As a sophomore last year, Kirsten Peterman earned Big Ten Winter All-Academic honors, one of six on the Maryland gymnastics team to do so.
Peterman will graduate a year early this spring, but she’ll return to this university next semester as a graduate student — and she’s doing that all while racking up 9.8s for No. 29 Maryland.
Peterman has found a perfect balance between gymnastics success and academic excellence, highlighting the team’s dedication to their craft and their studies as they continue to work toward another NCAA Regionals appearance.
“She works extremely hard, both in the gym and on her academics,” coach Brett Nelligan said. “For her to graduate in three years and to get into grad school … it’s really a testament to how hard she works.”
The Cambridge, Ontario, native credits her turbulent prep career — she attended three different high schools over a three-year span — as the force that helped push her toward the academic success she has achieved at Maryland.
“Looking back, [those] years have [provided] me with skills related to time-management [and] work ethic that … have followed me into college,” Peterman said.
Peterman’s drive parallels that of the rest of the team, which strives to achieve in the gym but more importantly in the classroom. That’s best evidenced by the statement emblazoned on a sign in the Terps’ locker room, which lists three priorities: school, gymnastics and everything else — in that order.
“By us as a staff keeping that focus for them … I think it really helps them to see how important their academics are,’” Nelligan said.
Peterman is far from the only Terp excelling in the classroom.
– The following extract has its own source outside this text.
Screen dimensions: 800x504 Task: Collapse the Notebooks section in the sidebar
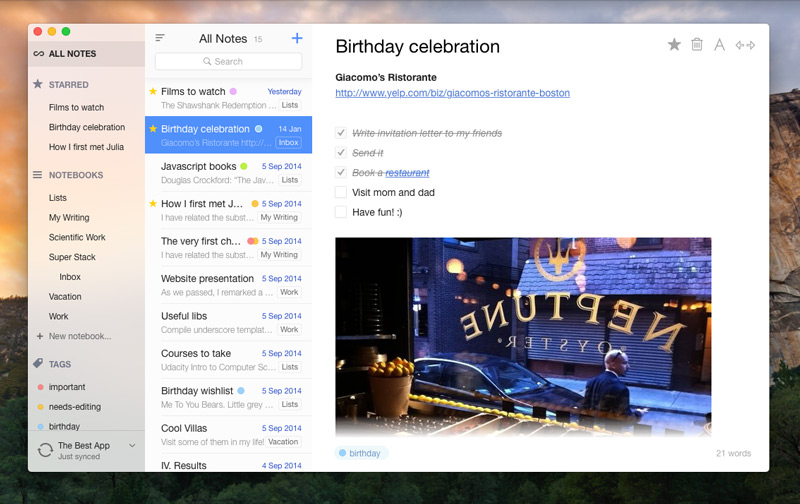75,175
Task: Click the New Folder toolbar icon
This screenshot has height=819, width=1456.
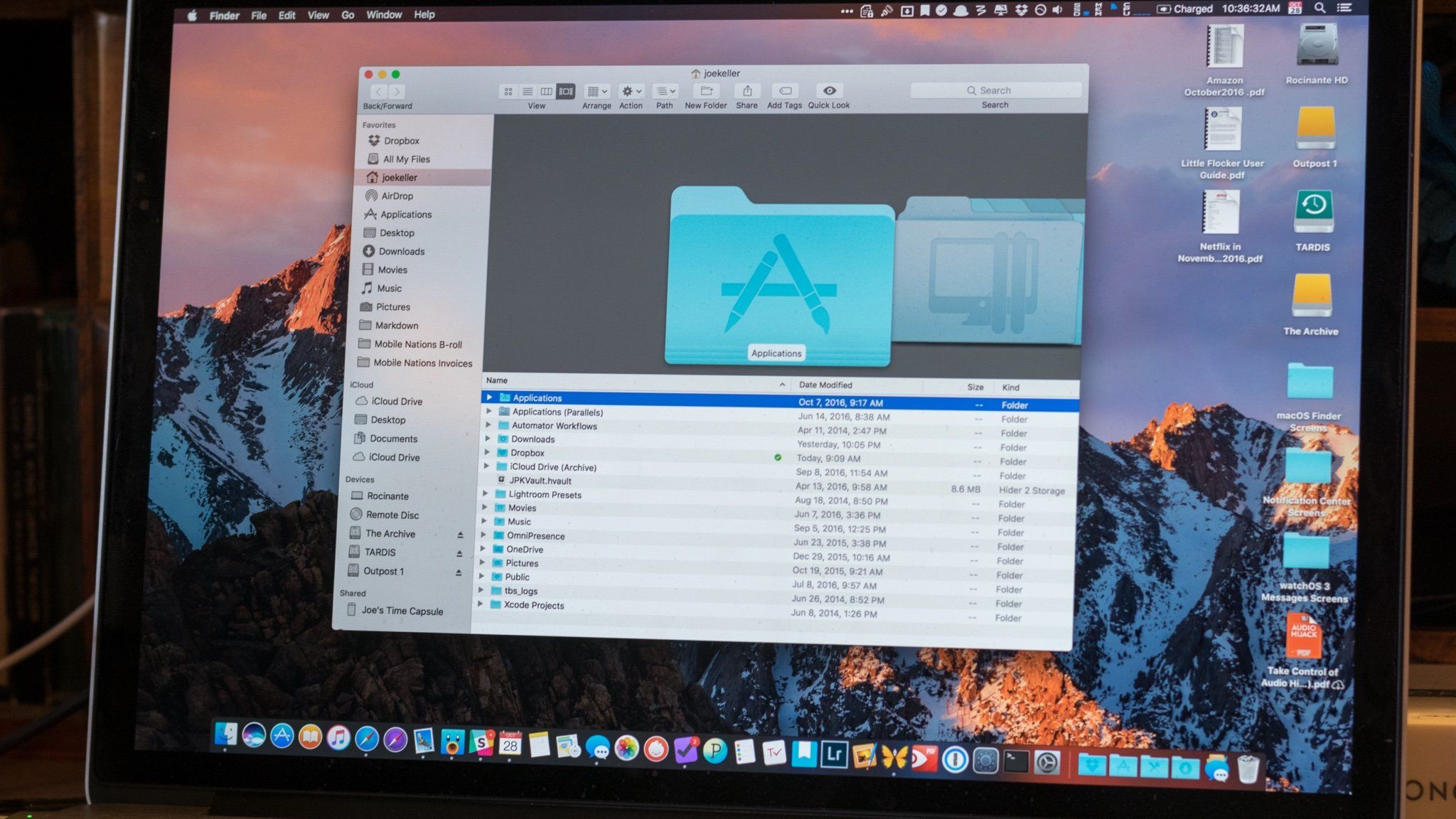Action: [x=706, y=91]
Deanna Magro, who was also a Big Ten All-Academic selection a season ago, entered the year as a junior but reclassified due to her high academic standing. She joins Alex Robinson, Megan McClelland, and Shynelle Agaran on the team’s senior class.
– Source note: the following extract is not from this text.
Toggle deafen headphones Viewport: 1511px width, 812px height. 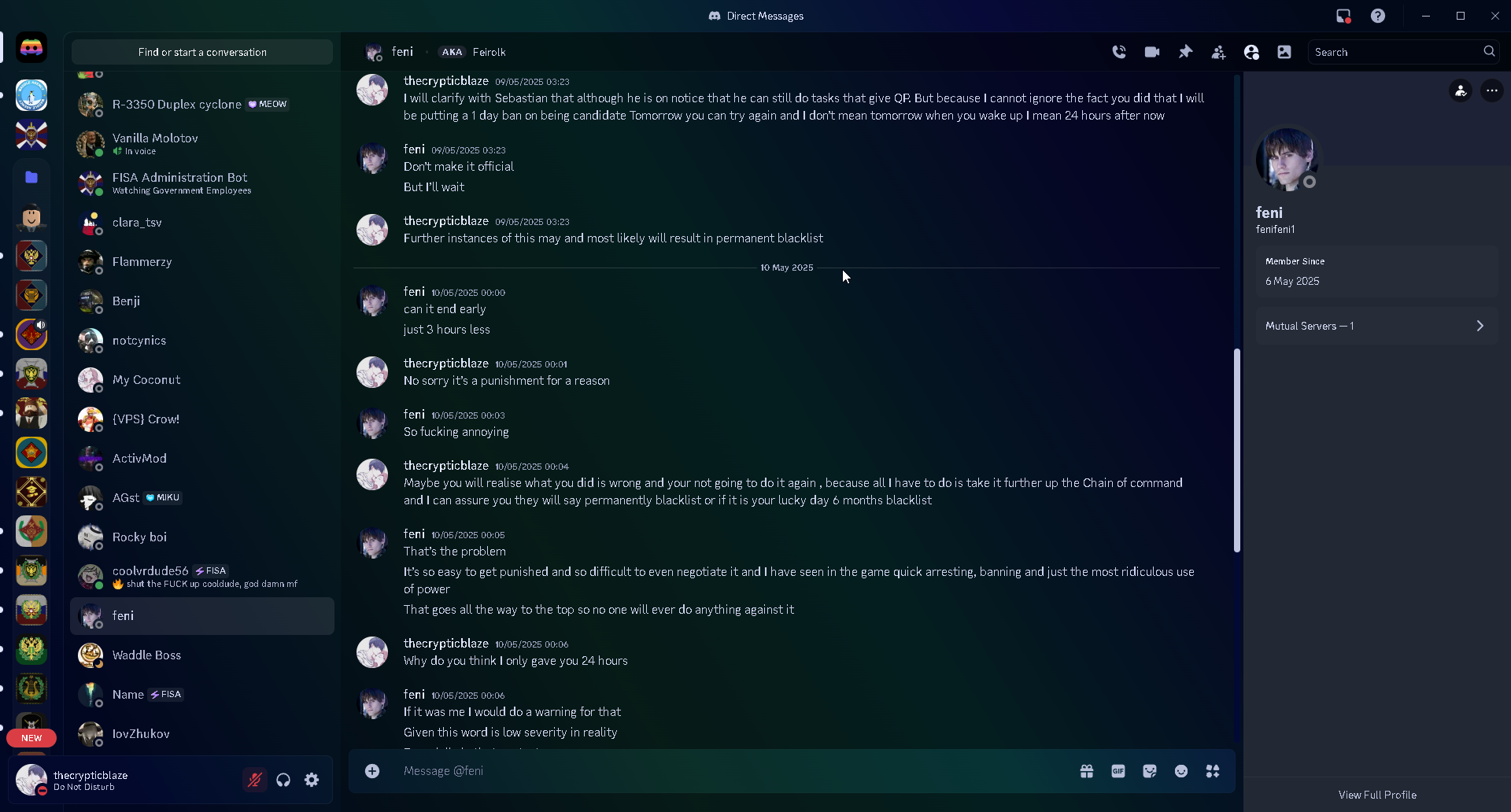(283, 780)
All five of the returning gymnasts who made the Big Ten All-Academic list last year are now upperclassmen, and their experience has helped them guide their younger teammates through the challenging schedule of college athletics and class.
“By year two, most of us have adapted [to school],” Peterman said. “But I always offer to study with freshmen … if they ever need any motivation or someone to work with.”
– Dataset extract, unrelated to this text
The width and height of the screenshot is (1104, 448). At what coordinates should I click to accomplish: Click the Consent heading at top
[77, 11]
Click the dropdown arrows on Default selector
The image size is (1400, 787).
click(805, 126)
Additionally, many of the gymnasts are working toward the same degree — for instance, Peterman and Magro are both kinesiology majors. That’s allowed them to go to each other for help, strengthening team chemistry and helping improve grades.
“We kinda just use each other as personal tutors any chance we get,” Magro said.
In recent meets, the Terps have been at their best, earning a then-season high 195.975 on March 8 before shattering that mark with a 196.525 on Sunday to put them in prime position to return to NCAA Regionals.
However, for Nelligan, it’s the team’s commitment to academics that has been and always will be most important.
“When gymnastics is done, they’re going to go on and do amazing things out in the real world,” Nelligan said. “It makes me feel like they’re going to really make a difference in this world.”